Investigating a Dual-Targeting CD123 & CLL1 CAR-NK Cell Therapy for Acute Myeloid Leukemia
Mentor Name: Challice Bonifant
CAR-T and CAR-Natural Killer (CAR-NK) cell therapies are promising new cancer treatments. Chimeric antigen receptors, or CARs, are synthetic receptors that are genetically engineered to be expressed on the surface of immune T and NK cells to enable the cells to identify and attack cancer. Infusions of NK cells have been tested as Acute Myeloid Leukemia (AML) treatment because of their innate anti-AML activity and their history of safe infusion to patients. The side effect profile of NK cell treatment is favorable as compared to T cells, with a much lower risk of inflammatory side effects, such as “Cytokine Release Syndrome” and neurotoxicity. Donor T cells also have the risk of stimulating severe Graft versus Host Disease (GVHD), a toxicity not caused by NK cells. Addition of a CAR to the NK cell surface can improve cancer recognition and NK cell binding to target. CD123 is an AML-associated marker broadly expressed on AML cells and our lab has used CD123 for CAR-NK cell direction. However, CD123 is found on both leukemia cells and healthy cells, so targeting it poses the risk of damaging these. Exploring other antigen targets is therefore necessary to improve AML therapeutic specificity. CLL1 is another AML-associated target protein with no expression on healthy, immature hematopoietic stem cells (HSC). CLL1 is expressed on mature myeloid cells, but CD123 and CLL1 are rarely expressed together on the same healthy cell.
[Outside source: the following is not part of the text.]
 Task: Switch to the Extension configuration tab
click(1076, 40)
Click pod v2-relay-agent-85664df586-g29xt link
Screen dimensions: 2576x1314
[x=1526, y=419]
CLL1 and CD123 are both highly expressed on leukemic stem cells (LSC), which are thought to be a main cause of AML relapse. Though CLL1 is not as broadly expressed across the different subtypes of AML as CD123, the two targets are often expressed together. Thus, this project aims to couple CD123 targeting and CLL1 targeting through the generation of dual-targeting CAR-NK cells, with the goal of generating a more powerful CAR-NK treatment for AML.